A conformation-based intra-molecular initiation factor identified in the flavivirus RNA-dependent RNA polymerase
Fig 5
Mutations perturbing the JEV-mode interface interactions impaired DENV2 RdRP initiation.
A) Left: A diagram of construct T30/P2 used in all polymerase assays and related NTP-driven reactions to generate products with different lengths. Middle: reaction flow chart of the P2-driven EC formation (IC2 to EC9) and the subsequent single-nucleotide extension (EC9 to EC10). Right: the EC9 was in a form of precipitate and was able to extend to EC10 upon CTP addition under high-salt condition. B-C) The EC9 formation comparison with the WT NS5 for the JEV-mode (B) and DENV3-mode (C) mutants. The relative intensity of the 9-mer was used to estimate the polymerase activities (the WT value for each time point series was set to 100). D) Comparison of the WT and two representative mutants (R3 for the JEV-mode; M_67A/68A for the DENV3-mode) in the multiple-turnover P3 formation and in the single-turnover P9 formation assays. The pppGGA was synthesized when GTP and ATP were provided as the only NTP substrates using the P2-free T30 template and was used as a migration marker. Note that pppGGA migrated at similar position as pGG, but faster than pGGA since it contains two extra phosphate groups at the 5′ end.
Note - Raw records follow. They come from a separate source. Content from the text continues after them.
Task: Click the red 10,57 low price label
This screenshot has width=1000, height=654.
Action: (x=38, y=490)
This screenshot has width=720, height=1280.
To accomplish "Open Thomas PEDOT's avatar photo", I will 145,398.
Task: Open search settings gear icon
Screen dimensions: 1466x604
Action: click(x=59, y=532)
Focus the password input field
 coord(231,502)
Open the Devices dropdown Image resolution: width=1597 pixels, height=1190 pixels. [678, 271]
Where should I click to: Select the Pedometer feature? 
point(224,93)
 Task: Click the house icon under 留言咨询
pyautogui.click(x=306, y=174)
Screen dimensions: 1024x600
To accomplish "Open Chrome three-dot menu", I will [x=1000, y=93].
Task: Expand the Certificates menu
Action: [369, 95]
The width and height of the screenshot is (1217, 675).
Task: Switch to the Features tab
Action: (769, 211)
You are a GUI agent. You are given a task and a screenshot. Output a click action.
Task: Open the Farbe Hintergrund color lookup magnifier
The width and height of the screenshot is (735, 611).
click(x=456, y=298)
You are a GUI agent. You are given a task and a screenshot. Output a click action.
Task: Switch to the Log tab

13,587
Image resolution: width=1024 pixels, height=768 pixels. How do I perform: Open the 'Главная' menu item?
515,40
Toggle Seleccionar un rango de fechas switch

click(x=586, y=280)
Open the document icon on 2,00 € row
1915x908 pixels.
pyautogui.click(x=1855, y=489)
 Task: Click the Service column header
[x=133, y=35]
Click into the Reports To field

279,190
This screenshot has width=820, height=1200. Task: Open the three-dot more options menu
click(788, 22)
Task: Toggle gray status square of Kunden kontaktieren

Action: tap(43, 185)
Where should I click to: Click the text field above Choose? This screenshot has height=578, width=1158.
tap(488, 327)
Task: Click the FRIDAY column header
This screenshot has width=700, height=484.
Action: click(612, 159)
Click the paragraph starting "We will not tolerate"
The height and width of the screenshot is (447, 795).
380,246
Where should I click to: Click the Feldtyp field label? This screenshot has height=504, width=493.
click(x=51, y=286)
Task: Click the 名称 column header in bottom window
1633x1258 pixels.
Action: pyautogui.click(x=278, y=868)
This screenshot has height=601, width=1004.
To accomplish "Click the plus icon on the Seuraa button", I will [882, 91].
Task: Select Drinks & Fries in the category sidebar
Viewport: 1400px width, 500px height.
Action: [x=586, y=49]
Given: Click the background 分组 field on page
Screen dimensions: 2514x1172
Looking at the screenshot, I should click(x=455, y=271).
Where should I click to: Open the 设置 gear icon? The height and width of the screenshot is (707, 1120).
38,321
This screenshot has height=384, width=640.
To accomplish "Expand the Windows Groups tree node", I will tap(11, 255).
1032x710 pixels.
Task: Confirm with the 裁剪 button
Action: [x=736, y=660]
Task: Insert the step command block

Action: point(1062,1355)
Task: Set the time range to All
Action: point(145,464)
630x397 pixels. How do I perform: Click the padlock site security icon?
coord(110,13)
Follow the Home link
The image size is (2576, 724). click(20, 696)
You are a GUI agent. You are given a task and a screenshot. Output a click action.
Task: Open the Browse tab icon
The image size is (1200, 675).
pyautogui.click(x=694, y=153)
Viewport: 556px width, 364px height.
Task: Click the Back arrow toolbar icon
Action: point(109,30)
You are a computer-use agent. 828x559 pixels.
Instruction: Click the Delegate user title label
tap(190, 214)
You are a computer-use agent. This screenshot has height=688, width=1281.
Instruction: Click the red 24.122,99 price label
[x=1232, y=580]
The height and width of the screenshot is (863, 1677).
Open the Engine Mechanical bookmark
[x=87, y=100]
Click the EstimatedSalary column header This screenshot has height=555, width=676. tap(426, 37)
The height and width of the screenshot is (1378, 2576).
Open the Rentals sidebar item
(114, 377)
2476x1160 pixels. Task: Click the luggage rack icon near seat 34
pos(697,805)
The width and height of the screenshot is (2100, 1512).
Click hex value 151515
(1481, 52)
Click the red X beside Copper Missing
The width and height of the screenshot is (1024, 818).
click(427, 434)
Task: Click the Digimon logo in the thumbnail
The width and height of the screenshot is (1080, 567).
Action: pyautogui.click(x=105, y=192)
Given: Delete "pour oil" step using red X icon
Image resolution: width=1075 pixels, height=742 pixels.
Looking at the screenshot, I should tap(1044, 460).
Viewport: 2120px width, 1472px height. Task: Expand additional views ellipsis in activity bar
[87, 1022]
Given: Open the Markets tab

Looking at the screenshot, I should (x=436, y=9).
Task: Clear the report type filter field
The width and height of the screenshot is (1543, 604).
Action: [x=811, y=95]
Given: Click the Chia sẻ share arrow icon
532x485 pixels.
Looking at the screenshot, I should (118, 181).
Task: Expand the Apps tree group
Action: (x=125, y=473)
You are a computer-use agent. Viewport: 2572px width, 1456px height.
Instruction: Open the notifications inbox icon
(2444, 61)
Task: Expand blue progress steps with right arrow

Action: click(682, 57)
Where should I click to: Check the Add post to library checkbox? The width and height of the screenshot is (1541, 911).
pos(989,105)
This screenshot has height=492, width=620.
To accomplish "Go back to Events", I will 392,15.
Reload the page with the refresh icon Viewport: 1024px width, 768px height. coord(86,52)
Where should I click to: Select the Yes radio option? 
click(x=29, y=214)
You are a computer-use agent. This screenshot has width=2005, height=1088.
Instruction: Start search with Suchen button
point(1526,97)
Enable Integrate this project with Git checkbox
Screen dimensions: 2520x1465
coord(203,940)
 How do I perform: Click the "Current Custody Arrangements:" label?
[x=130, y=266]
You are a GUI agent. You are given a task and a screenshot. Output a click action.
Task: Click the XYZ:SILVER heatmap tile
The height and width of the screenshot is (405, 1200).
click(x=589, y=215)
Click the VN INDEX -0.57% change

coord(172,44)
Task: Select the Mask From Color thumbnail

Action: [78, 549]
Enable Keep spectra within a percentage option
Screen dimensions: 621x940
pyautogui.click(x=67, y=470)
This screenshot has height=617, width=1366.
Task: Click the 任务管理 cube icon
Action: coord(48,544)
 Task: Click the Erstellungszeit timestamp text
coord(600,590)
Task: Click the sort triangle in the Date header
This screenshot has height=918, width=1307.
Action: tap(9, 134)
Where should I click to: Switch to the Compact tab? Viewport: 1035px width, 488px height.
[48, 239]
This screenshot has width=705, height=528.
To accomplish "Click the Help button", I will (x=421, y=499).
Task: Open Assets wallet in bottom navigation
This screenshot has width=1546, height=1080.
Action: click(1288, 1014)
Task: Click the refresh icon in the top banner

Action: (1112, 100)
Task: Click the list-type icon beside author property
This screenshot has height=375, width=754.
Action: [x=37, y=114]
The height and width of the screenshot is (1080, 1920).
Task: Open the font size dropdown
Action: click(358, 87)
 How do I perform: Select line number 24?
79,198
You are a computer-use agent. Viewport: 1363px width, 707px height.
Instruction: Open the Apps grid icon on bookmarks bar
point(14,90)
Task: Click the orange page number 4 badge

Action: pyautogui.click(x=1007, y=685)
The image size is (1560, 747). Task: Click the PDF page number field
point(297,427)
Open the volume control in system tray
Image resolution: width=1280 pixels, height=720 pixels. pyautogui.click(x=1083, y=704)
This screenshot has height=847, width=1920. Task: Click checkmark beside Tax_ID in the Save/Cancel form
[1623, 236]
A chemically synthesized 9-mer loaded with an equal molar amount to T30 was used as a quantitation standard (STD, lanes 62 and 81). The average intensity of the STD bands was set to 1. Based on previously reported evaluation, the intensity-molar amount starts to deviate from a linear relationship when the relative intensity approaches 4–5 under similar experimental settings [12]. Therefore, the intensity reported in lanes 64–65 and 76–77 are underestimated. The P9 product migrated faster than the chemically synthesized STD RNA due to its 5′-phosphate inherited from the pGG dinucleotide.